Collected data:

== Segment start ==

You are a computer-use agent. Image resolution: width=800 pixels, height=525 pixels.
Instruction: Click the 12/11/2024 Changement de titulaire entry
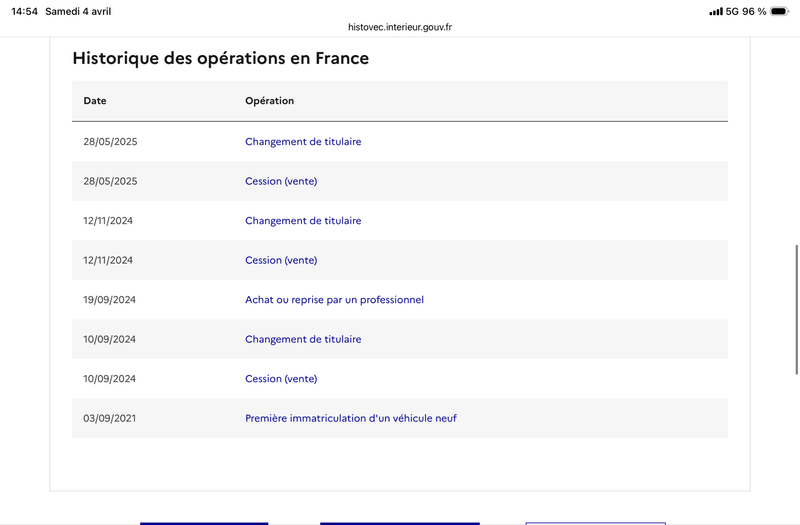click(303, 221)
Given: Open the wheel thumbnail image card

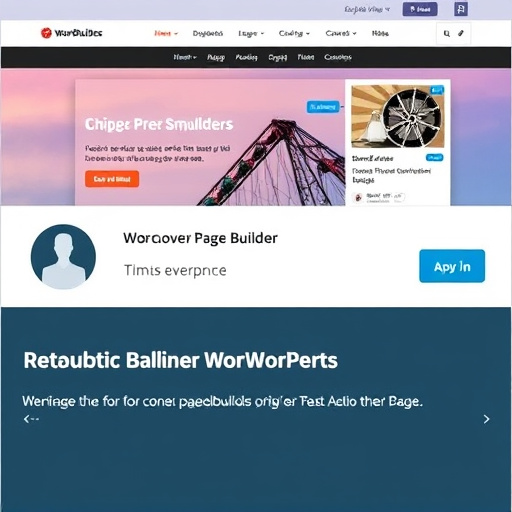Looking at the screenshot, I should (x=398, y=116).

== Segment end ==

### DIRECTIONS
Once the pictures are set aside, reproduce the records in full and exactly.

### OUTPUT FOR THIS TASK
You are a computer-use agent. Image resolution: width=800 pixels, height=525 pixels.
Instruction: Click the 12/11/2024 Changement de titulaire entry
click(303, 221)
Given: Open the wheel thumbnail image card

Looking at the screenshot, I should (x=398, y=116).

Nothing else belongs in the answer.